L’ours polaire squelettique, photo faite pour indigner
Virale sur Facebook, l’image heurte les consciences. Mission accomplie avant la COP21
Le 20 août dernier, il y a donc presque quatre semaines – une éternité pour les réseaux sociaux! –, la photographe naturaliste allemande Kerstin Langenberger, spécialisée dans les «Rêves arctiques» comme le dit son site internet, publie cette image choc sur sa page Facebook, prise au large des côtes de l’archipel norvégien du Svalbard. On y voit un ours polaire famélique, décharné à faire peur, avec un long message alarmiste sur les ravages du réchauffement climatique. Rideau sur l’acte I.
Une vingtaine de jours plus tard, le virus se met en route: acte II. Plus de 25 000 personnes «aiment ça» – leur cœur «palpite», disent-ils. Près du double le partage, tous émus et indignés par l’image et le texte qui l’accompagne où, selon la photographe, la fonte des glaces rendrait la chasse aux phoques de plus en plus difficile. «Oh God that’s heart breaking», s’exclame une internaute.
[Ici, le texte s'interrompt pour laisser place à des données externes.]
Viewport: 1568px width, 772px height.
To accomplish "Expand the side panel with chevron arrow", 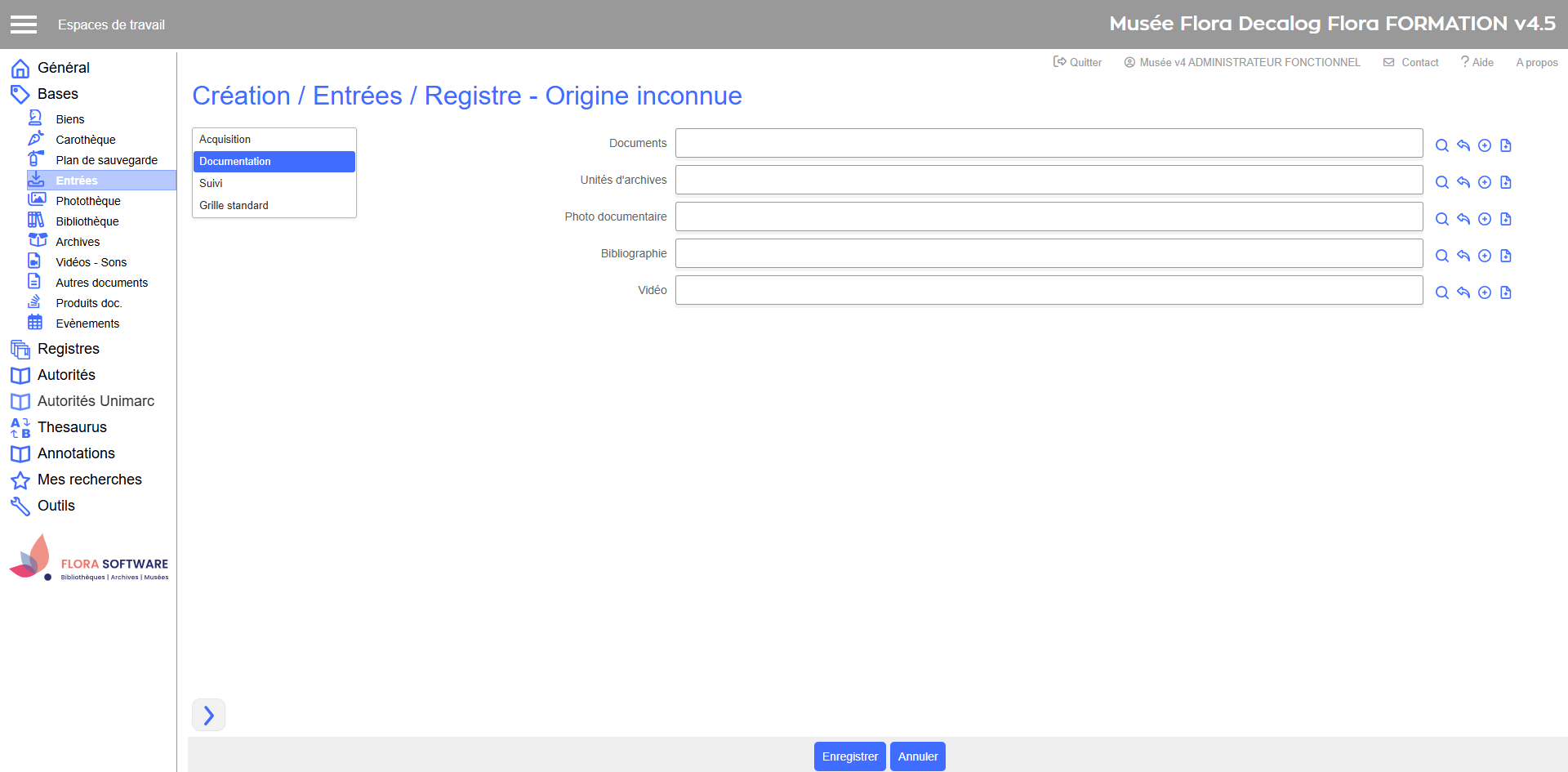I will (x=208, y=715).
Le reste à l’avenant: nous, méchants humains avec nos émissions de CO2, sommes responsables du martyre de nos frères de la création.
Le spécialiste en scène
Acte III: certains enquêteurs s’aperçoivent que Ian Stirling, de Polar Bears International, professeur de biologie émérite à l’Université de l’Alberta, au Canada, s’est déjà exprimé à ce sujet dans le National Post le 15 janvier dernier, avec un titre explicite: «Faux polar bear figures». Il y critique sévèrement cette manière biaisée de présenter les problèmes: il faut être prudent, dit-il, lorsqu’on blâme le changement climatique en regardant une photo. Selon lui, il se peut que la femelle soit malade, affamée ou encore blessée, ce qui semble plausible à la vue de sa patte arrière gauche.
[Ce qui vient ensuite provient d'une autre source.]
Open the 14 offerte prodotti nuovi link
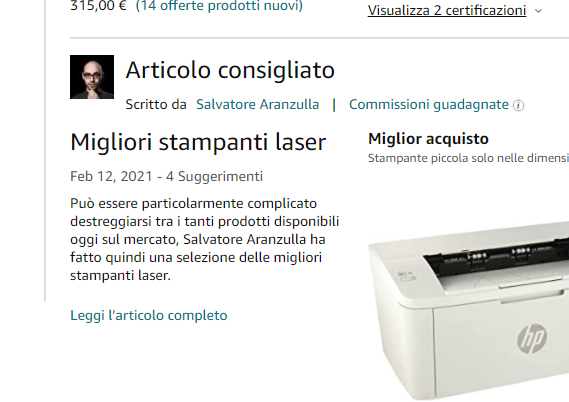Viewport: 569px width, 402px height. (x=219, y=5)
Sur le site Mashable, tenant compte du fait que le Svalbard est (encore) un des meilleurs écosystèmes actuels pour ces plantigrades, il soutient que, faute de preuves scientifiques, il a «des yeux pour voir, et un cerveau pour dresser des conclusions». Invité à commenter cette photo, il confirme qu’il est «impossible de lier l’état famélique de l’animal à la fonte de la banquise. Il est peut-être vieux, tout simplement, avec des difficultés pour chasser.»
La charge émotionnelle
Acte IV: le virus ayant contaminé la Toile, il est désormais difficile de le stopper. Dire, cependant, que les ours blancs ne sont pas du tout menacés serait également faux. Ce que le scientifique critique ici, c’est l’usage fait d’une seule image, qu’on pourrait d’ailleurs comparer à celle du petit Aylan récemment échoué, mort, sur une plage turque. Un usage politique, en l’occurrence, pour livrer un message simpliste quelques semaines avant le début de la conférence de Paris sur le climat (COP 21).
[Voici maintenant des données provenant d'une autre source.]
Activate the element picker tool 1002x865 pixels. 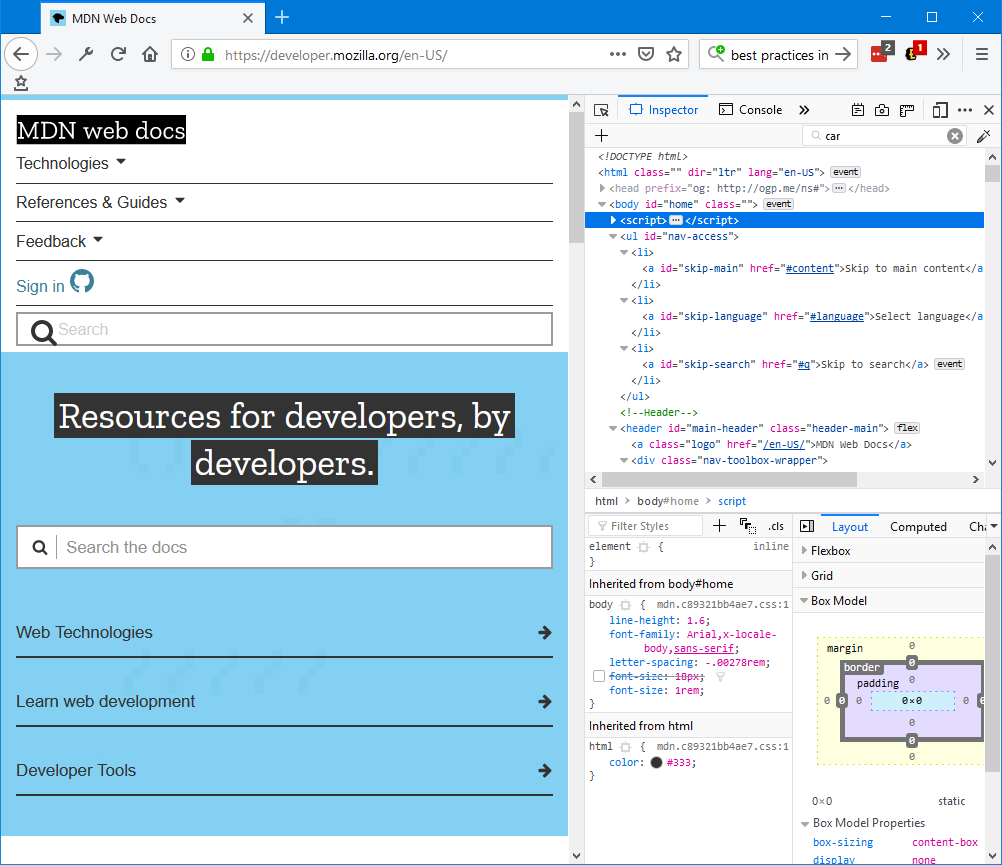pos(601,110)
De bonne guerre? C’est l’acte V, niché dans le texte de Kerstin Langenberger et du lien de cause à effet qu’elle tire avec sa photo. Laquelle n’apporte aucune preuve, mais suggère un phénomène avec plus d’efficacité qu’une infographie ou une image satellite, qui, elles, sont dénuées de charge émotionnelle. Un ours qui meurt arrache plus de larmes qu’un glacier en fusion ne saura jamais nous en tirer.
«Vivre avec l’ours polaire»: tel est le thème du colloque qui se tiendra en salle 4 de l’Unesco (accès par le 125, av. de Suffren, à Paris, métro Cambronne) les vendredi 25 dès 14h et samedi 26 septembre dès 9h. Entrée libre.